---------- The data

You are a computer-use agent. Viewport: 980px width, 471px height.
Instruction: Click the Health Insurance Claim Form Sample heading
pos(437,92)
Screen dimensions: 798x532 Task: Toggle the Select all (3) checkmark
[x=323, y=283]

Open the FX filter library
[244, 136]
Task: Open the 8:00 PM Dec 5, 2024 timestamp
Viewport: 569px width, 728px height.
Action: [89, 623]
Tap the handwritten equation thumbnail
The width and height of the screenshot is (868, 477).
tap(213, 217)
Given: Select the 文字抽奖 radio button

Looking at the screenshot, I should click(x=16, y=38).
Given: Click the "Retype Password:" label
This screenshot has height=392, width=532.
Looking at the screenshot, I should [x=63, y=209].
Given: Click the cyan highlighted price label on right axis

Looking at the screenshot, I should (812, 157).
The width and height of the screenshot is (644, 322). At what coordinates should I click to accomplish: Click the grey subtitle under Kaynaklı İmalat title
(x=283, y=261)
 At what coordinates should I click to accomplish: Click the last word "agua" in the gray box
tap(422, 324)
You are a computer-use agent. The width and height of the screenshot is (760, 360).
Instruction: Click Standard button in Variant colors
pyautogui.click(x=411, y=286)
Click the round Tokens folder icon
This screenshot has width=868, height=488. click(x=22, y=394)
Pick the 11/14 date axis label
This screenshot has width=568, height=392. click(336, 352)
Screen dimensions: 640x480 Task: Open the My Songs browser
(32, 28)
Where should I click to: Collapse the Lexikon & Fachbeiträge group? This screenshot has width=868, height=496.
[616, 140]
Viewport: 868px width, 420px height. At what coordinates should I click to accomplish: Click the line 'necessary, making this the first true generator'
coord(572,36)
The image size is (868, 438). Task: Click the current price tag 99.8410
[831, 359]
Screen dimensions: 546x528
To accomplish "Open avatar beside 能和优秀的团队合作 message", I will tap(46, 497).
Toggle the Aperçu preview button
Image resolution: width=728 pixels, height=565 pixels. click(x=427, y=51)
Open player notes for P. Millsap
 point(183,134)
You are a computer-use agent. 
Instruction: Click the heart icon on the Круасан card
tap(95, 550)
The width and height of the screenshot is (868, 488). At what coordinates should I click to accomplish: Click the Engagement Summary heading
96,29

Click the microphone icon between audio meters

--------------------

About this exercise:
With nothing added or dropped, retype the listing above.

Task solution:
You are a computer-use agent. Viewport: 980px width, 471px height.
Instruction: Click the Health Insurance Claim Form Sample heading
pos(437,92)
Screen dimensions: 798x532 Task: Toggle the Select all (3) checkmark
[x=323, y=283]

Open the FX filter library
[244, 136]
Task: Open the 8:00 PM Dec 5, 2024 timestamp
Viewport: 569px width, 728px height.
Action: [89, 623]
Tap the handwritten equation thumbnail
The width and height of the screenshot is (868, 477).
tap(213, 217)
Given: Select the 文字抽奖 radio button

Looking at the screenshot, I should click(x=16, y=38).
Given: Click the "Retype Password:" label
This screenshot has height=392, width=532.
Looking at the screenshot, I should [x=63, y=209].
Given: Click the cyan highlighted price label on right axis

Looking at the screenshot, I should (812, 157).
The width and height of the screenshot is (644, 322). At what coordinates should I click to accomplish: Click the grey subtitle under Kaynaklı İmalat title
(x=283, y=261)
 At what coordinates should I click to accomplish: Click the last word "agua" in the gray box
tap(422, 324)
You are a computer-use agent. The width and height of the screenshot is (760, 360).
Instruction: Click Standard button in Variant colors
pyautogui.click(x=411, y=286)
Click the round Tokens folder icon
This screenshot has width=868, height=488. click(x=22, y=394)
Pick the 11/14 date axis label
This screenshot has width=568, height=392. click(336, 352)
Screen dimensions: 640x480 Task: Open the My Songs browser
(32, 28)
Where should I click to: Collapse the Lexikon & Fachbeiträge group? This screenshot has width=868, height=496.
[616, 140]
Viewport: 868px width, 420px height. At what coordinates should I click to accomplish: Click the line 'necessary, making this the first true generator'
coord(572,36)
The image size is (868, 438). Task: Click the current price tag 99.8410
[831, 359]
Screen dimensions: 546x528
To accomplish "Open avatar beside 能和优秀的团队合作 message", I will tap(46, 497).
Toggle the Aperçu preview button
Image resolution: width=728 pixels, height=565 pixels. click(x=427, y=51)
Open player notes for P. Millsap
 point(183,134)
You are a computer-use agent. 
Instruction: Click the heart icon on the Круасан card
tap(95, 550)
The width and height of the screenshot is (868, 488). At what coordinates should I click to accomplish: Click the Engagement Summary heading
96,29

Click the microphone icon between audio meters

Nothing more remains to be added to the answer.